• **WORK INSTRUCTIONS**:
1. Write out the stretch of the leadership retreat passage from "On a flipchart" through "they were feeling.", word for word.
2. Answer these about the leadership retreat passage:
(a) Which word was written at the far left of the arc on the flipchart?
(b) By how much did the company's revenues increase?
(c) What did the COO used to compare the group to before that weekend?
3. Carry on the leadership retreat passage, picking up after its final sentence.

As the first morning session got underway, I could sense fear in the room. People were avoiding eye contact and sitting apart from those with whom they had issues. The steady buzz of nervous small talk was awkward and tense.
On a flipchart I drew an arc, which I called the ARC of Engagement (The Gauge). At the far left I wrote Resistor, then Skeptic, followed by Wait-and-see in the middle; to the right I wrote Experimentor, and to the far right Co-creator. I told them, “I’d like you each to identify where you are on this gauge.” Silence. Then I heard a voice in the back say, “I’m skeptical; I don’t believe that we’ll make any headway over the next few days.” People began to speak openly about how they were feeling.
After two days, the leadership team had many powerful insights and ideas about how to transform their culture. Over the next few years, this entertainment company became the darling of Hollywood studios. In a few years, the company’s revenues increased more than 20-fold! It also earned a reputation as a great place to work, and was attracting new talent. Every executive in attendance that day remembers it as the beginning of a journey into trust that laid the foundation for success moving forward.
After that weekend I interviewed the attendees and captured their feelings. The COO noted: “Going in, there was a lot of trepidation. Someone said they thought they were being sent away to a growth camp. People were afraid that if they didn’t grow, they were going to be fired. If we had a chance to opt out, everyone would have. The real fear was that if we participated and somehow failed, we would be out of a job. Before that weekend I used to compare us to a submarine, all submerged. But today we can discuss honestly things we would never discuss before and resolve conflicts.”

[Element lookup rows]

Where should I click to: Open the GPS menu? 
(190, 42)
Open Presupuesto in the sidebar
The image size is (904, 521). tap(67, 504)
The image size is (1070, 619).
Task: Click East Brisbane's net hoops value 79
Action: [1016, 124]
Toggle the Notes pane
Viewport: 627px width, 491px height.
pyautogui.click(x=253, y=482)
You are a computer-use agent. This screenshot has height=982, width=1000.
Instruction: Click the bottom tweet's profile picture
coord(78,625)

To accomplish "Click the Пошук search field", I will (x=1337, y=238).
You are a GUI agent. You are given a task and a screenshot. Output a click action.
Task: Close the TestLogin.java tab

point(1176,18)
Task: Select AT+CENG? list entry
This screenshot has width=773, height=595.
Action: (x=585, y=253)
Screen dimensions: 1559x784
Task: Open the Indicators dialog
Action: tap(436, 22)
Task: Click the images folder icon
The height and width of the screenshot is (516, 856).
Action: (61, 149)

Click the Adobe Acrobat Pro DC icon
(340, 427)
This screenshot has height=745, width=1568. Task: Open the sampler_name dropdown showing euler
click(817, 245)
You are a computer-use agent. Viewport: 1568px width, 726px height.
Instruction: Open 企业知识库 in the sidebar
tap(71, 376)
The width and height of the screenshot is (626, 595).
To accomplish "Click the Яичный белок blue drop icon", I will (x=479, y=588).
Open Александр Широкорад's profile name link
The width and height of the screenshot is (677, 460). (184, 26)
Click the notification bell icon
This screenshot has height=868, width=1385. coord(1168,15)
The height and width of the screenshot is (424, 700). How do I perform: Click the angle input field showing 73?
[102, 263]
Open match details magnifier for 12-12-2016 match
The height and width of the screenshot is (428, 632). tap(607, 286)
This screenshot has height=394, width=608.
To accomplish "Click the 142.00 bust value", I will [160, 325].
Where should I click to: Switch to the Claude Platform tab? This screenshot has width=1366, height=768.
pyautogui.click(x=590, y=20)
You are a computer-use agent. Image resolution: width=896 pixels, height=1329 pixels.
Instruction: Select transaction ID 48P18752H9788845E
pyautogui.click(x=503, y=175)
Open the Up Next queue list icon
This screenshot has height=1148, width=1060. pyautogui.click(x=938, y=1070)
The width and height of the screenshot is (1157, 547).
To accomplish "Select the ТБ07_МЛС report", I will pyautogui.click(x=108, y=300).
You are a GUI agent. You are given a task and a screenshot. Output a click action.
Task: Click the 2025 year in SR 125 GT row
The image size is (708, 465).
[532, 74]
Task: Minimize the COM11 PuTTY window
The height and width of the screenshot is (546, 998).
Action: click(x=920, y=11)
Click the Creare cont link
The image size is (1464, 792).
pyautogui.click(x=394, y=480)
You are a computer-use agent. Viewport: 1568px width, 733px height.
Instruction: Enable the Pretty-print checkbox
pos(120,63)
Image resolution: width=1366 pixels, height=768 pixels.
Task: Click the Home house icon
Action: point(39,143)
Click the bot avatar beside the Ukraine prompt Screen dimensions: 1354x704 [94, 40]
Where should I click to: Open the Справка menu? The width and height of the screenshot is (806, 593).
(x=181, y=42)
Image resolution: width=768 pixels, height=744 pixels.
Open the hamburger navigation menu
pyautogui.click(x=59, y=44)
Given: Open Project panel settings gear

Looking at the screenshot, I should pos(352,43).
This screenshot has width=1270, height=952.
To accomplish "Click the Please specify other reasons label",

• **WRITTEN ANSWERS**:
1.
On a flipchart I drew an arc, which I called the ARC of Engagement (The Gauge). At the far left I wrote Resistor, then Skeptic, followed by Wait-and-see in the middle; to the right I wrote Experimentor, and to the far right Co-creator. I told them, “I’d like you each to identify where you are on this gauge.” Silence. Then I heard a voice in the back say, “I’m skeptical; I don’t believe that we’ll make any headway over the next few days.” People began to speak openly about how they were feeling.

2.
(a) Resistor
(b) More than 20-fold
(c) A submarine, all submerged

3.
By using the Conversational Dashboard, they learned to see where people were in the conversation—Protect and Primitive Brain or Partner and Executive Brain. As they learned to map the interaction dynamics, they could see which interactions disabled conversations and which ones enabled healthy conversations. Once they understood how to have productive, quality conversations, the team took control of their destiny.
They also learned to reframe, refocus, and redirect their conversations to move from a protective stance to a partnering one. These 3 Rs can help you interrupt a conversational pattern that is not working and let you access Level III wisdom in the moment, even in the face of conflict or the negative power of emotional triggers.
Navigating to New Places: the 3 Rs
When people are Resistors or Skeptics, in a closed state of mind, you need to ask them a discovery question—something like, “What would it take for you to feel more engaged, or to want to co-create?” Asking discovery questions is simple way of getting people to move toward more co-creative ways of engaging in conversations. You may also need to transform the conversational space by drawing upon transformative conversational skills such as reframing, refocusing, and redirecting.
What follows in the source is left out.